— EXTRACTED INFORMATION —
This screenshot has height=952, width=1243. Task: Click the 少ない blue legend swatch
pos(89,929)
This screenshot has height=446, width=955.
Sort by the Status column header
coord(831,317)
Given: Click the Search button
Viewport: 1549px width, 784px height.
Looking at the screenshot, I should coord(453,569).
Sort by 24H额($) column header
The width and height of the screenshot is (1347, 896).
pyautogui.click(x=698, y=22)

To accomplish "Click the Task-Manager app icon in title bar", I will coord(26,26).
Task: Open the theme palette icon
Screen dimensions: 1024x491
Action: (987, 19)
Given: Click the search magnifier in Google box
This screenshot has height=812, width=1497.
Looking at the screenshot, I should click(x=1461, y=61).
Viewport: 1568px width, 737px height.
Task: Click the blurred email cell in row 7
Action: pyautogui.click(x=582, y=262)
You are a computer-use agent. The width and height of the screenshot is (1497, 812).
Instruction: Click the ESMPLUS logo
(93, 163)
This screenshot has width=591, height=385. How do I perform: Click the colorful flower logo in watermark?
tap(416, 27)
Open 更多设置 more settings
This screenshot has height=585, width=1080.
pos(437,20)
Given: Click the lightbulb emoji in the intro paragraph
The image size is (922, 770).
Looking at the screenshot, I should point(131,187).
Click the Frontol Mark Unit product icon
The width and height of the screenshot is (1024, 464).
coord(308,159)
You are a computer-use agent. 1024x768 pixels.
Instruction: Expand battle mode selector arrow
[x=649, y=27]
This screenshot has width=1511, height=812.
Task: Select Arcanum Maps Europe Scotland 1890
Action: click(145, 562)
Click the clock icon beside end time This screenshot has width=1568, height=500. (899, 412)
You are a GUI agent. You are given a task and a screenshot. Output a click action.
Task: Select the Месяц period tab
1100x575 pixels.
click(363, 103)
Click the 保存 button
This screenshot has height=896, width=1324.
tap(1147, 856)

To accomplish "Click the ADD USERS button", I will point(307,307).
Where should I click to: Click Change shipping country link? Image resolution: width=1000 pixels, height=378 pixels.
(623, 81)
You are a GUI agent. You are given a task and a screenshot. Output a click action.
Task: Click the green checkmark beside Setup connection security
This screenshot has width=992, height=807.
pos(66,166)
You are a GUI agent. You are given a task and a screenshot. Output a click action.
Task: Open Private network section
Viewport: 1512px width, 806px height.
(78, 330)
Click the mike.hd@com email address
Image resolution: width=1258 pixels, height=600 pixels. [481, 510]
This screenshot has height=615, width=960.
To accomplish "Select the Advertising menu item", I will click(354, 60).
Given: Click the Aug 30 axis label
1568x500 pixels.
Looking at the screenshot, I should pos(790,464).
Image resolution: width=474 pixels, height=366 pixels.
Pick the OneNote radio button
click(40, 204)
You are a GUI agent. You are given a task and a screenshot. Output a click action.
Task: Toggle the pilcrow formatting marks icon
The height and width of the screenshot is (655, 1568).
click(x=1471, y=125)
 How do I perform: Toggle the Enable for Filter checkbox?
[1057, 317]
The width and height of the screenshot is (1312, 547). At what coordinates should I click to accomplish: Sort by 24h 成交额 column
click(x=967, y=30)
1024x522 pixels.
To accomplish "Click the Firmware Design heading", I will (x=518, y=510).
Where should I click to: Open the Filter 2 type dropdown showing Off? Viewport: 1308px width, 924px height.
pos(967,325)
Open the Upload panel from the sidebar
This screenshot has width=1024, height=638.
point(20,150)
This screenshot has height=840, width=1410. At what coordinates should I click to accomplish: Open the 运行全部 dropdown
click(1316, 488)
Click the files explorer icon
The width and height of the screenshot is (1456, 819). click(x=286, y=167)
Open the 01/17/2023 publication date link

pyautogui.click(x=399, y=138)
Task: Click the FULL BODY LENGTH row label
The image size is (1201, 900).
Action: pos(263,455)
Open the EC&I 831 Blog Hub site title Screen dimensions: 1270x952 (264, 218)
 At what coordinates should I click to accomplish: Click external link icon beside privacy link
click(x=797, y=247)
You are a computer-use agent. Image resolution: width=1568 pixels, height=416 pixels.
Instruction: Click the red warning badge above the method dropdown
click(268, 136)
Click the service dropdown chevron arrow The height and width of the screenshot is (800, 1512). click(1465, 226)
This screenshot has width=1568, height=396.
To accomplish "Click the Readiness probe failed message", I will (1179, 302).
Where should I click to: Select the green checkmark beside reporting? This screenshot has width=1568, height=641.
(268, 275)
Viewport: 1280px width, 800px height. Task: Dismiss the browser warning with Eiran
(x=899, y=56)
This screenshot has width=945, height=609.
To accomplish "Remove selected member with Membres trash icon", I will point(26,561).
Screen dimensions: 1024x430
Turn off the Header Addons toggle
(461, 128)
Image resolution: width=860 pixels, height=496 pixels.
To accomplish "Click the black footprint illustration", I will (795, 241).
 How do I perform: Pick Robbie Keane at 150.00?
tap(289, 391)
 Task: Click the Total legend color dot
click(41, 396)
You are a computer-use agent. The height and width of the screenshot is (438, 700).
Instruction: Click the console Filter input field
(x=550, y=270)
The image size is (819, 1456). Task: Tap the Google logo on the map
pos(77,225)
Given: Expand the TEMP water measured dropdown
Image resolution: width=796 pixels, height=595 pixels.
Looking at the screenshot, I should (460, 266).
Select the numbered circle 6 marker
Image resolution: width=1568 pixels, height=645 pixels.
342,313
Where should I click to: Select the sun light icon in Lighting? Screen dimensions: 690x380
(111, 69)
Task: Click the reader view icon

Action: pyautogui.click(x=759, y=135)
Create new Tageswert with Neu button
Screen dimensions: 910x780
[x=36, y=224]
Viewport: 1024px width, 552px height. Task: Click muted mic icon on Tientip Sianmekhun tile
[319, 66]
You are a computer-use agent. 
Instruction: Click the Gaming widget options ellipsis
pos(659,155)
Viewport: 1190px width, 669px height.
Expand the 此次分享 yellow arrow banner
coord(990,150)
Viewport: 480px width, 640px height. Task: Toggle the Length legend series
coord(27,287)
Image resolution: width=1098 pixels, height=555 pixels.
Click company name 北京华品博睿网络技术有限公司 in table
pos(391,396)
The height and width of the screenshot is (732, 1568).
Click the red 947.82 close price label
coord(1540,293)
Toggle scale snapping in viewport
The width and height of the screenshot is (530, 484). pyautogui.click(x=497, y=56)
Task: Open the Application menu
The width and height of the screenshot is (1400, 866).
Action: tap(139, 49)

— SHORT PROBLEM —
Reproduce every line of the listing above, character for character.

— RIGHT ANSWER —
This screenshot has height=952, width=1243. Task: Click the 少ない blue legend swatch
pos(89,929)
This screenshot has height=446, width=955.
Sort by the Status column header
coord(831,317)
Given: Click the Search button
Viewport: 1549px width, 784px height.
Looking at the screenshot, I should coord(453,569).
Sort by 24H额($) column header
The width and height of the screenshot is (1347, 896).
pyautogui.click(x=698, y=22)

To accomplish "Click the Task-Manager app icon in title bar", I will coord(26,26).
Task: Open the theme palette icon
Screen dimensions: 1024x491
Action: (987, 19)
Given: Click the search magnifier in Google box
This screenshot has height=812, width=1497.
Looking at the screenshot, I should click(x=1461, y=61).
Viewport: 1568px width, 737px height.
Task: Click the blurred email cell in row 7
Action: pyautogui.click(x=582, y=262)
You are a computer-use agent. The width and height of the screenshot is (1497, 812).
Instruction: Click the ESMPLUS logo
(93, 163)
This screenshot has width=591, height=385. How do I perform: Click the colorful flower logo in watermark?
tap(416, 27)
Open 更多设置 more settings
This screenshot has height=585, width=1080.
pos(437,20)
Given: Click the lightbulb emoji in the intro paragraph
The image size is (922, 770).
Looking at the screenshot, I should point(131,187).
Click the Frontol Mark Unit product icon
The width and height of the screenshot is (1024, 464).
coord(308,159)
You are a computer-use agent. 1024x768 pixels.
Instruction: Expand battle mode selector arrow
[x=649, y=27]
This screenshot has width=1511, height=812.
Task: Select Arcanum Maps Europe Scotland 1890
Action: click(145, 562)
Click the clock icon beside end time This screenshot has width=1568, height=500. (899, 412)
You are a GUI agent. You are given a task and a screenshot. Output a click action.
Task: Select the Месяц period tab
1100x575 pixels.
click(363, 103)
Click the 保存 button
This screenshot has height=896, width=1324.
tap(1147, 856)

To accomplish "Click the ADD USERS button", I will point(307,307).
Where should I click to: Click Change shipping country link? Image resolution: width=1000 pixels, height=378 pixels.
(623, 81)
You are a GUI agent. You are given a task and a screenshot. Output a click action.
Task: Click the green checkmark beside Setup connection security
This screenshot has width=992, height=807.
pos(66,166)
You are a GUI agent. You are given a task and a screenshot. Output a click action.
Task: Open Private network section
Viewport: 1512px width, 806px height.
(78, 330)
Click the mike.hd@com email address
Image resolution: width=1258 pixels, height=600 pixels. [481, 510]
This screenshot has height=615, width=960.
To accomplish "Select the Advertising menu item", I will click(354, 60).
Given: Click the Aug 30 axis label
1568x500 pixels.
Looking at the screenshot, I should pos(790,464).
Image resolution: width=474 pixels, height=366 pixels.
Pick the OneNote radio button
click(40, 204)
You are a GUI agent. You are given a task and a screenshot. Output a click action.
Task: Toggle the pilcrow formatting marks icon
The height and width of the screenshot is (655, 1568).
click(x=1471, y=125)
 How do I perform: Toggle the Enable for Filter checkbox?
[1057, 317]
The width and height of the screenshot is (1312, 547). At what coordinates should I click to accomplish: Sort by 24h 成交额 column
click(x=967, y=30)
1024x522 pixels.
To accomplish "Click the Firmware Design heading", I will (x=518, y=510).
Where should I click to: Open the Filter 2 type dropdown showing Off? Viewport: 1308px width, 924px height.
pos(967,325)
Open the Upload panel from the sidebar
This screenshot has width=1024, height=638.
point(20,150)
This screenshot has height=840, width=1410. At what coordinates should I click to accomplish: Open the 运行全部 dropdown
click(1316, 488)
Click the files explorer icon
The width and height of the screenshot is (1456, 819). click(x=286, y=167)
Open the 01/17/2023 publication date link

pyautogui.click(x=399, y=138)
Task: Click the FULL BODY LENGTH row label
The image size is (1201, 900).
Action: pos(263,455)
Open the EC&I 831 Blog Hub site title Screen dimensions: 1270x952 (264, 218)
 At what coordinates should I click to accomplish: Click external link icon beside privacy link
click(x=797, y=247)
You are a computer-use agent. Image resolution: width=1568 pixels, height=416 pixels.
Instruction: Click the red warning badge above the method dropdown
click(268, 136)
Click the service dropdown chevron arrow The height and width of the screenshot is (800, 1512). click(1465, 226)
This screenshot has width=1568, height=396.
To accomplish "Click the Readiness probe failed message", I will (1179, 302).
Where should I click to: Select the green checkmark beside reporting? This screenshot has width=1568, height=641.
(268, 275)
Viewport: 1280px width, 800px height. Task: Dismiss the browser warning with Eiran
(x=899, y=56)
This screenshot has width=945, height=609.
To accomplish "Remove selected member with Membres trash icon", I will point(26,561).
Screen dimensions: 1024x430
Turn off the Header Addons toggle
(461, 128)
Image resolution: width=860 pixels, height=496 pixels.
To accomplish "Click the black footprint illustration", I will (795, 241).
 How do I perform: Pick Robbie Keane at 150.00?
tap(289, 391)
 Task: Click the Total legend color dot
click(41, 396)
You are a computer-use agent. The height and width of the screenshot is (438, 700).
Instruction: Click the console Filter input field
(x=550, y=270)
The image size is (819, 1456). Task: Tap the Google logo on the map
pos(77,225)
Given: Expand the TEMP water measured dropdown
Image resolution: width=796 pixels, height=595 pixels.
Looking at the screenshot, I should (460, 266).
Select the numbered circle 6 marker
Image resolution: width=1568 pixels, height=645 pixels.
342,313
Where should I click to: Select the sun light icon in Lighting? Screen dimensions: 690x380
(111, 69)
Task: Click the reader view icon

Action: pyautogui.click(x=759, y=135)
Create new Tageswert with Neu button
Screen dimensions: 910x780
[x=36, y=224]
Viewport: 1024px width, 552px height. Task: Click muted mic icon on Tientip Sianmekhun tile
[319, 66]
You are a computer-use agent. 
Instruction: Click the Gaming widget options ellipsis
pos(659,155)
Viewport: 1190px width, 669px height.
Expand the 此次分享 yellow arrow banner
coord(990,150)
Viewport: 480px width, 640px height. Task: Toggle the Length legend series
coord(27,287)
Image resolution: width=1098 pixels, height=555 pixels.
Click company name 北京华品博睿网络技术有限公司 in table
pos(391,396)
The height and width of the screenshot is (732, 1568).
Click the red 947.82 close price label
coord(1540,293)
Toggle scale snapping in viewport
The width and height of the screenshot is (530, 484). pyautogui.click(x=497, y=56)
Task: Open the Application menu
The width and height of the screenshot is (1400, 866).
Action: tap(139, 49)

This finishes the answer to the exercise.